Question

Let $S: x^2 + y^2 - 8x - 6y + 24 = 0$ be a circle and O is the origin. Let OAB is the line intersecting the circle at A and B. On the chord AB a point P is taken. The locus of the point P in each of the following cases.

(i) OP is the arithmetic mean of OA and OB

(ii) OP is the geometric mean of OA and OB

(iii) OP is the harmonic mean between OA and OB

• A. (i) $(x-2)^2 + (y-3/2)^2 = 25/4$, (ii) $x^2 + y^2 = 24$, (iii) $4x + 3y = 24$
• B. (i) $x^2 + y^2 = 24$, (ii) $(x-2)^2 + (y-3/2)^2 = 25/4$, (iii) $4x + 3y = 24$
• C. (i) $4x + 3y = 24$, (ii) $x^2 + y^2 = 24$, (iii) $(x-2)^2 + (y-3/2)^2 = 25/4$
• D. (i) $(x-2)^2 + (y-3/2)^2 = 25/4$, (ii) $4x + 3y = 24$, (iii) $x^2 + y^2 = 24$

Answer 1

Answer: (A)

(i) $(x-2)^2 + (y-3/2)^2 = 25/4$ (ii) $x^2 + y^2 = 24$ (iii) $4x + 3y = 24$

Answer 2

The equation of the circle $S$ is $x^2 + y^2 - 8x - 6y + 24 = 0$. Completing the square gives $(x-4)^2 + (y-3)^2 = 1$, which is a circle with center $C(4, 3)$ and radius $r=1$. The origin $O(0,0)$ is outside the circle since $OC=5 > r$.

A line OAB passes through the origin. Let the line be represented in polar coordinates as $d(\cos\theta, \sin\theta)$, where $d$ is the distance from the origin. Substituting into the circle equation: $d^2 - d(8\cos\theta + 6\sin\theta) + 24 = 0$. The roots of this quadratic in $d$ are $OA$ and $OB$. By Vieta's formulas: $OA \cdot OB = 24$ $OA + OB = 8\cos\theta + 6\sin\theta$

Let $OP = d_P$. P is on the line OAB, so its coordinates are $(d_P\cos\theta, d_P\sin\theta)$.

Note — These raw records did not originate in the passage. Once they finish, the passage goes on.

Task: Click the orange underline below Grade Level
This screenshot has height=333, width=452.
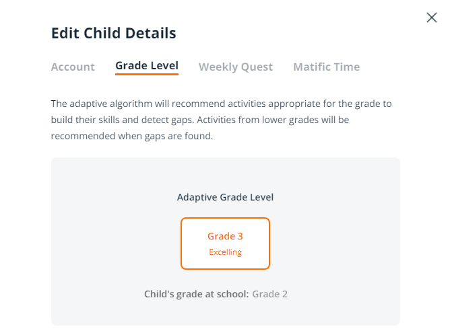Action: (147, 74)
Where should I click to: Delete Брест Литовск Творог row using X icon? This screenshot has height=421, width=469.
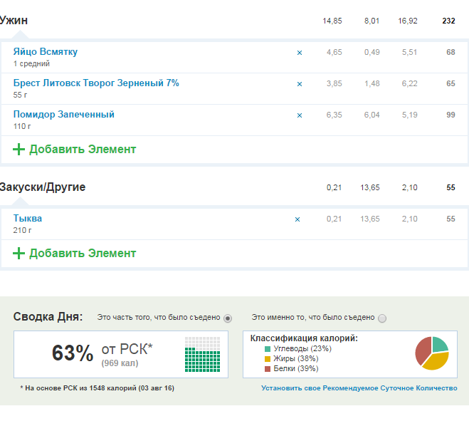pos(299,84)
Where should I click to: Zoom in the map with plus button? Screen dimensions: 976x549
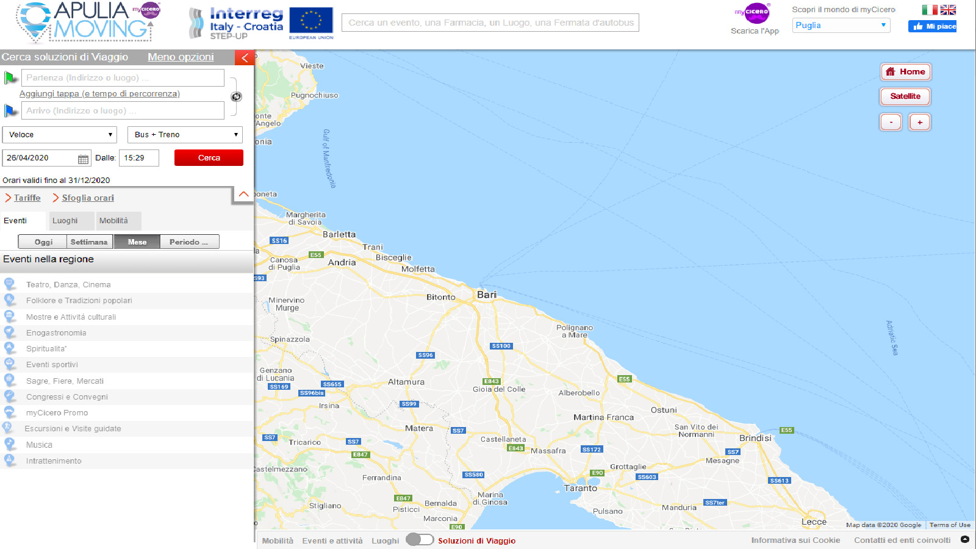click(919, 122)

(i) OP is the arithmetic mean of OA and OB: $d_P = \frac{OA + OB}{2} = \frac{8\cos\theta + 6\sin\theta}{2} = 4\cos\theta + 3\sin\theta$. Substituting $x = d_P\cos\theta$ and $y = d_P\sin\theta$: $\sqrt{x^2+y^2} = 4\left(\frac{x}{\sqrt{x^2+y^2}}\right) + 3\left(\frac{y}{\sqrt{x^2+y^2}}\right)$ $x^2+y^2 = 4x + 3y$ $(x-2)^2 + (y-3/2)^2 = 4 + 9/4 = 25/4$. This is a circle with center $(2, 3/2)$ and radius $5/2$.

(ii) OP is the geometric mean of OA and OB: $d_P = \sqrt{OA \cdot OB} = \sqrt{24}$. $d_P^2 = 24$. $x^2+y^2 = 24$. This is a circle centered at the origin with radius $\sqrt{24} = 2\sqrt{6}$.

(iii) OP is the harmonic mean between OA and OB: $d_P = \frac{2}{\frac{1}{OA} + \frac{1}{OB}} = \frac{2 OA \cdot OB}{OA + OB} = \frac{2 \cdot 24}{8\cos\theta + 6\sin\theta} = \frac{48}{8\cos\theta + 6\sin\theta}$. $d_P(8\cos\theta + 6\sin\theta) = 48$. Substituting $x = d_P\cos\theta$ and $y = d_P\sin\theta$: $8x + 6y = 48$, which simplifies to $4x + 3y = 24$. This is a straight line.